### Task instructions
Your copy of the data below must be exact and must leave out all pictures.

### Recorded information
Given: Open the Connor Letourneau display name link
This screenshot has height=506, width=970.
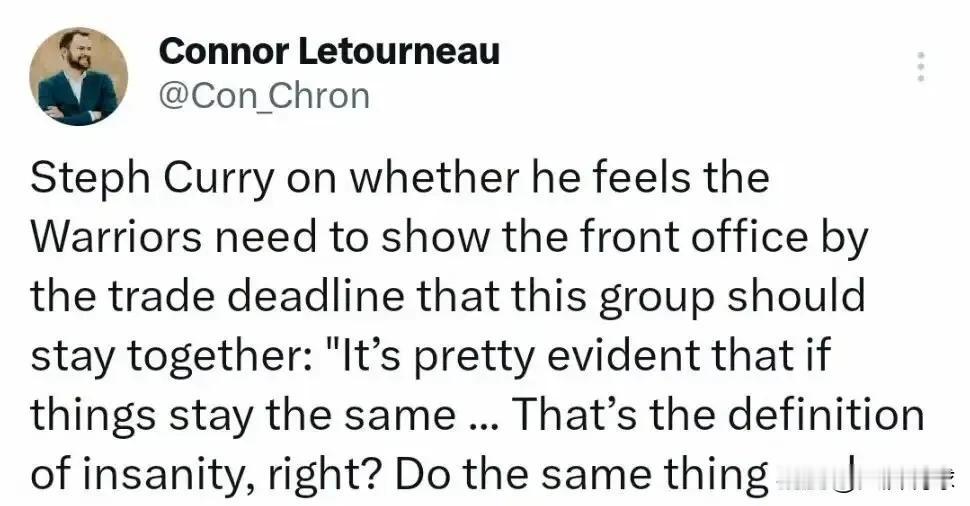Looking at the screenshot, I should (x=329, y=51).
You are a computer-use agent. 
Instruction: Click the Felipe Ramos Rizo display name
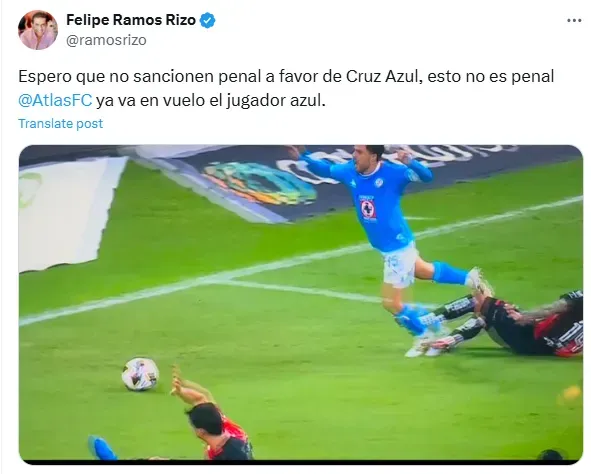click(131, 20)
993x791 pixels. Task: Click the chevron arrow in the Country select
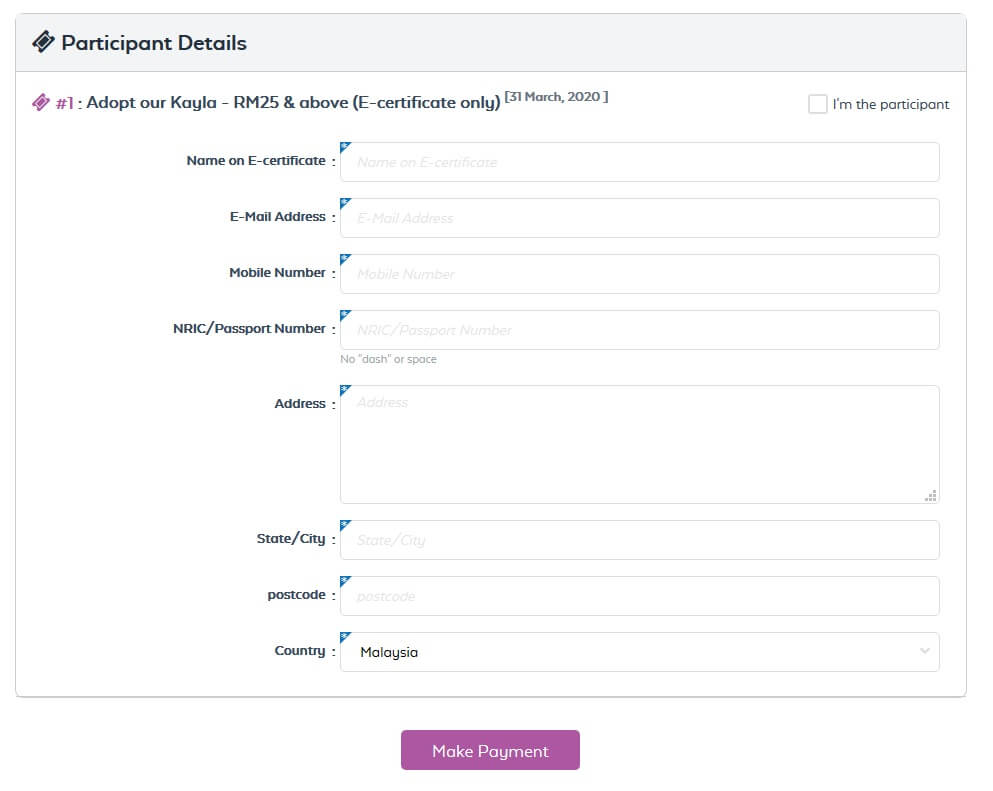[x=925, y=651]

### Problem solution
Given: Open the Connor Letourneau display name link
This screenshot has height=506, width=970.
Looking at the screenshot, I should (x=329, y=51).
You are a computer-use agent. 
Instruction: Click the Felipe Ramos Rizo display name
click(131, 20)
993x791 pixels. Task: Click the chevron arrow in the Country select
[x=925, y=651]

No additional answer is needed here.